To do >>
Transcribe exactly, and only, the lines from the one with "Screen dimensions: 952x606" through the end of the records below, including both of those lines. Skip all pictures.

The data >>
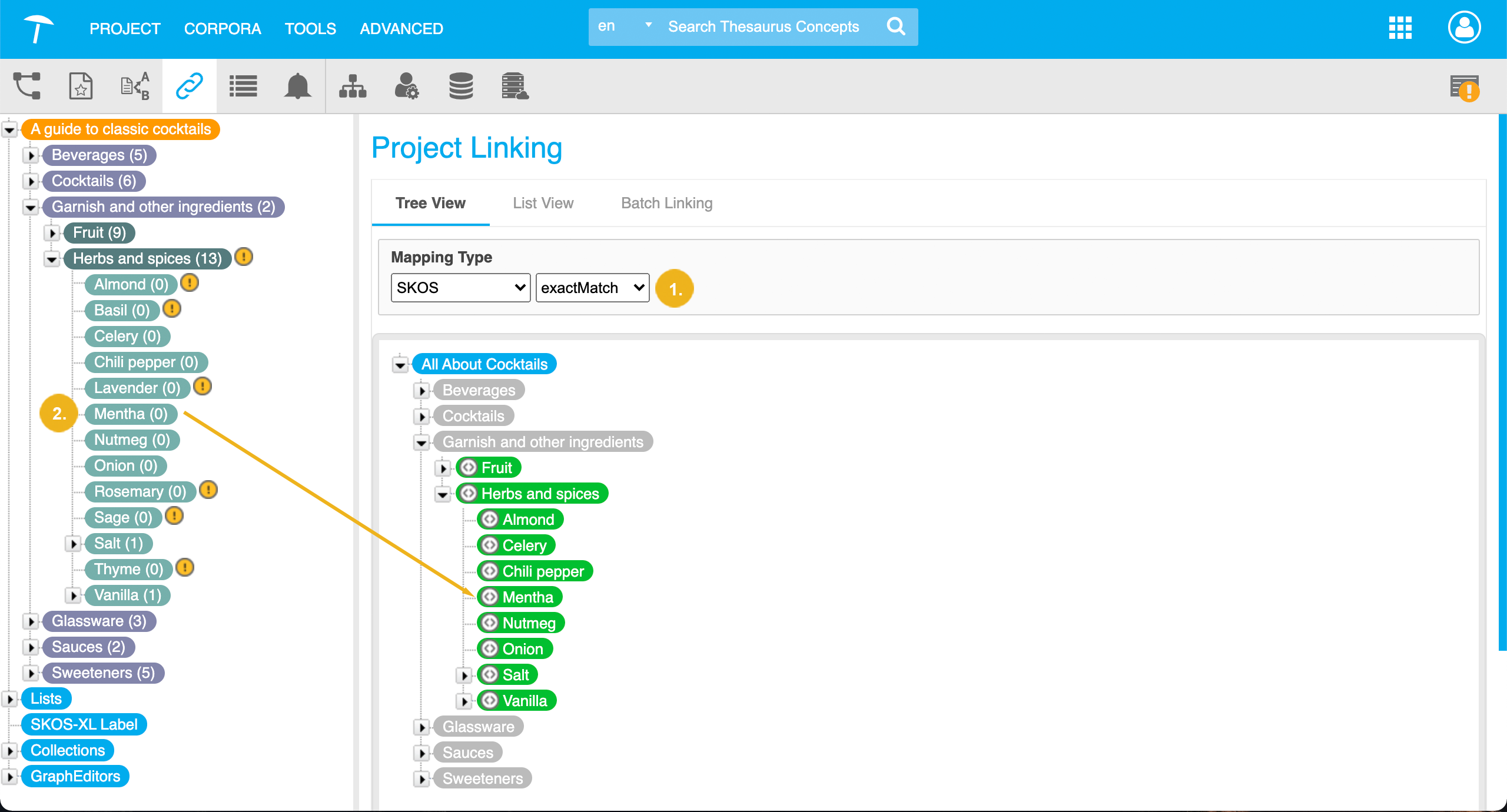The width and height of the screenshot is (1507, 812).
Task: Select the hierarchy tree structure icon
Action: coord(352,85)
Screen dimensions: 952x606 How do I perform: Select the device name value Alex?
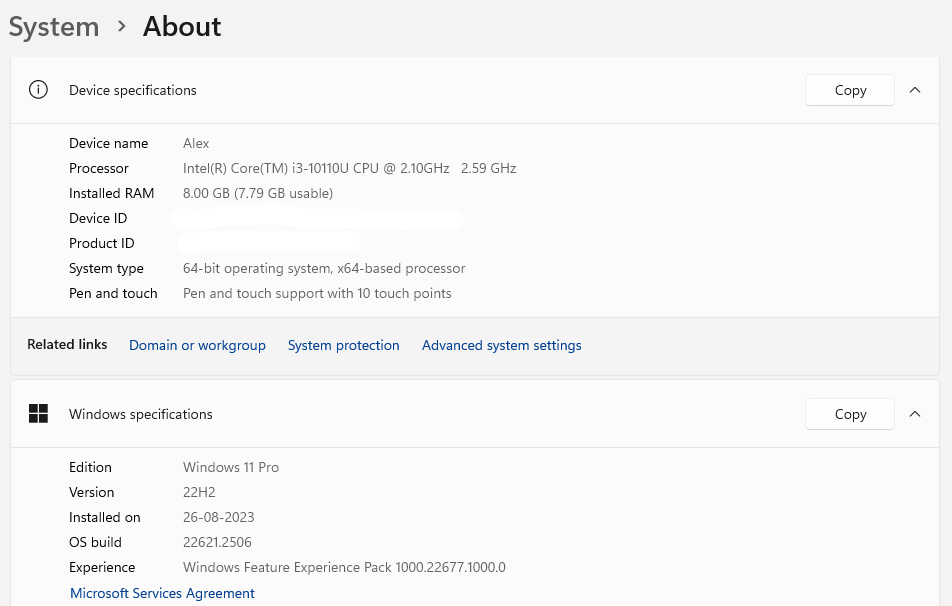tap(196, 143)
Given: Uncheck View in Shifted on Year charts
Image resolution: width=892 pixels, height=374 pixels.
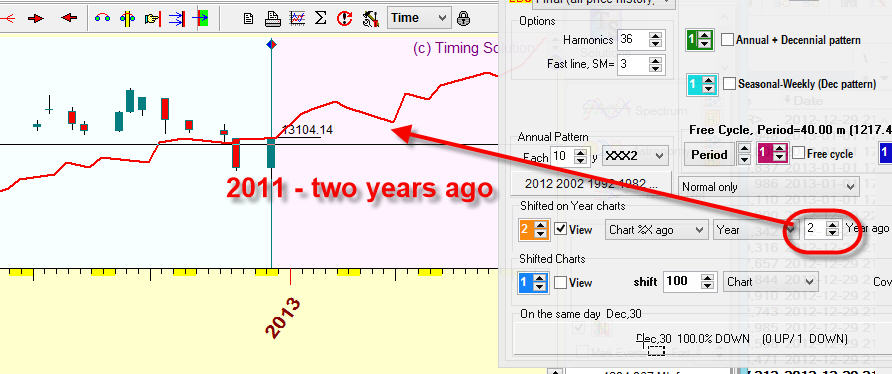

Finished task >>
Screen dimensions: 952x606 How do I perform: Select the device name value Alex?
tap(196, 143)
Given: Uncheck View in Shifted on Year charts
Image resolution: width=892 pixels, height=374 pixels.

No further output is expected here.